Quick Tip: Turn On Remote Desktop in Windows 10 Fall Creators Update
Remote Desktop is a Windows feature that allows you to connect from one PC (or a Mac or compatible mobile device) to another PC via your local network or the Internet. This gives you the option, for example, to access your work PC from home, remotely assist a family member with technical troubleshooting, or check on a file server from the other side of the house. We’ve previously discussed how to enable Remote Desktop in Windows 10, and while those steps still work, the Windows 10 Fall Creators Update has introduced another method.
If you’re running Windows 10 Version 1709 or newer, the new way to enable and manage Remote Desktop is via the Settings app. To check it out, click the Start button and select Settings (the gear icon in the lower-left of the Start Menu). Then, from the Settings window, select System and choose Remote Desktop from the list of options on the left.
You can use the toggle switch at the top of the window to enable or disable Remote Desktop, as well as configure its related settings. These include making sure your PC doesn’t go to sleep when Remote Desktop is enabled (you won’t be able to remotely connect if your PC is sleeping or off) and allowing it to be discoverable on your local network so that you can connect without knowing the remote PC’s IP address.
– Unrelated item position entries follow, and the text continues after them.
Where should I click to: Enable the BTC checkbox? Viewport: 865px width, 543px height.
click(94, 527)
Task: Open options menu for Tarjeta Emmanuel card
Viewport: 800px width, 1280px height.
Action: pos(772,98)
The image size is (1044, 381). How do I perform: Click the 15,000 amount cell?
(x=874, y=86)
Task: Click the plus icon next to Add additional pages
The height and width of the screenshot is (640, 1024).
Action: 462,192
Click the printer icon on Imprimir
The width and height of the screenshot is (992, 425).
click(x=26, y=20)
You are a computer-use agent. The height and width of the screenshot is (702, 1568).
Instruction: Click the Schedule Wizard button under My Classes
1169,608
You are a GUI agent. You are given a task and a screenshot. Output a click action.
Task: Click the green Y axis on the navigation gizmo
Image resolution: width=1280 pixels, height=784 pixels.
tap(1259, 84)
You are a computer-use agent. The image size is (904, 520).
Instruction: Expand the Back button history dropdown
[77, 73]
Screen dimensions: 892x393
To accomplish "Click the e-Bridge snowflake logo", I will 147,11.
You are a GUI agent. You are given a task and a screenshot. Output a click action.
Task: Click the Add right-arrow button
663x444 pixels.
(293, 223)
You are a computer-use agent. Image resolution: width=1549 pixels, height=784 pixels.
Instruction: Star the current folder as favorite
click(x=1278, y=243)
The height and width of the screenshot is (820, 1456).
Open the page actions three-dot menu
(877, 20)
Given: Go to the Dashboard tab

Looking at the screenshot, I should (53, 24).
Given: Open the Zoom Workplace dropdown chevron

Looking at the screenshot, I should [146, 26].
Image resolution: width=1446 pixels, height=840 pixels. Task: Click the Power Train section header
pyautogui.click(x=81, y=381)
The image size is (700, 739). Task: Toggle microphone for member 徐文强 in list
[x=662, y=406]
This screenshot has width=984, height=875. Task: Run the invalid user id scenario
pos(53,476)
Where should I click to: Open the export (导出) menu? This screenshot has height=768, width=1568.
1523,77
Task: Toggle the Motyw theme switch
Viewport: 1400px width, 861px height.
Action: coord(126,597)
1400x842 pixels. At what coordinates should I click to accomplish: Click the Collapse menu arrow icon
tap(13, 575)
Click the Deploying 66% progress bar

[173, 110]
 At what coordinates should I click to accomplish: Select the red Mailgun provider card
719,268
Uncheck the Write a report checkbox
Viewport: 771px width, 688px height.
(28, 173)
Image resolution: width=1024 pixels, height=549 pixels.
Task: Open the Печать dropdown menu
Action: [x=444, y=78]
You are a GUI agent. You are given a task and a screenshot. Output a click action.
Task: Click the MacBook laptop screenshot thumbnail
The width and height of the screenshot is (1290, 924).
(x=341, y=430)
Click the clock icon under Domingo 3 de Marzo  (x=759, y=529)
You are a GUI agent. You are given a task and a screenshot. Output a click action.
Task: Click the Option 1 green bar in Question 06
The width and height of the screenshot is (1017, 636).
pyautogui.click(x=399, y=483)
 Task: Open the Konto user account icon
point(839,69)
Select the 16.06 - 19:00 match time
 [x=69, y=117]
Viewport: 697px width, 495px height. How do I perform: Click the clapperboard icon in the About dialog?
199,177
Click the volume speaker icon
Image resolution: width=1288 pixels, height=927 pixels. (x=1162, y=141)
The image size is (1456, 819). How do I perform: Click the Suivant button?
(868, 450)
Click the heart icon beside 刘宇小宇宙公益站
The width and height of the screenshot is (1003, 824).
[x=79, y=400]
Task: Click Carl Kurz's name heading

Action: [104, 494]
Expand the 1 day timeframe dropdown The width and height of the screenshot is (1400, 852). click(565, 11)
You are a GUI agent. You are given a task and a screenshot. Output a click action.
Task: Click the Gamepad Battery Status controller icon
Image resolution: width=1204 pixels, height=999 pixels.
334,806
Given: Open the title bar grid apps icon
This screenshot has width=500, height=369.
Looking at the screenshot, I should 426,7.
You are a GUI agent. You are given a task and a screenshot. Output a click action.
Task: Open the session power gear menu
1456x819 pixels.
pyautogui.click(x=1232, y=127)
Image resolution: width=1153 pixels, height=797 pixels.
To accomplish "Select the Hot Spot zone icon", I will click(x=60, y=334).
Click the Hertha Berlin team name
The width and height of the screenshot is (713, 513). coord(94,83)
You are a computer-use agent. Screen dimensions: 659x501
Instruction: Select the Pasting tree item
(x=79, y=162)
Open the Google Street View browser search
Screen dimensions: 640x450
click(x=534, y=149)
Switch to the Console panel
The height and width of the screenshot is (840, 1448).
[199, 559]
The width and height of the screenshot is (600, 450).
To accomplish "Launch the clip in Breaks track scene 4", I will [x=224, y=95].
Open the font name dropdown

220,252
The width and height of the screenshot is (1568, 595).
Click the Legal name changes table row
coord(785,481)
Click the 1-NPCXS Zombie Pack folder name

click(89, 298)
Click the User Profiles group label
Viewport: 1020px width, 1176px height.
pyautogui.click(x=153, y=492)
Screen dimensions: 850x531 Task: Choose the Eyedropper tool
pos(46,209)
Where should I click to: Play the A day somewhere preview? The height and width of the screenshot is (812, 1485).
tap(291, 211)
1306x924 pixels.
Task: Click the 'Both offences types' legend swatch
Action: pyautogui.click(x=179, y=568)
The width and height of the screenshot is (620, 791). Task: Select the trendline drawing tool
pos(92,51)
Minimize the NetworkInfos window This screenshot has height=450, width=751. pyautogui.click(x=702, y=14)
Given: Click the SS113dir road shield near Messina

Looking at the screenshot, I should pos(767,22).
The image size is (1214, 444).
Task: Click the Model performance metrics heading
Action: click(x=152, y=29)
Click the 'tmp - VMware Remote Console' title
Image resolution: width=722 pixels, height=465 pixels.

This screen also reminds you of your PC’s name, which you can use to connect in lieu of an IP address. But remember that you can change your PC’s name to something that’s easier to remember than the default name assigned during Windows setup. Finally, while the PC’s admin user will have automatic access to Remote Desktop when it’s enabled, you can use the User Accounts section to designate additional authorized users as desired.
If you’re already familiar with how Remote Desktop works, you’ll find all of the relevant options are now in Settings, but you can still use the old method if you prefer, at least for now. Note, however, that Microsoft is slowly removing legacy interfaces with each Windows 10 update, so it might be a good idea to start getting accustomed to managing Remote Desktop in the Settings app.
A final note for those new to Remote Desktop: the steps described here should be performed on the PC to which you want to connect. So, for example, if you want to remotely connect to your work PC from home, you’d perform these steps to enable Remote Desktop on your work PC. Remote Desktop does not need to be enabled on the PC from which the remote connection is initiated (i.e., your home PC in our example).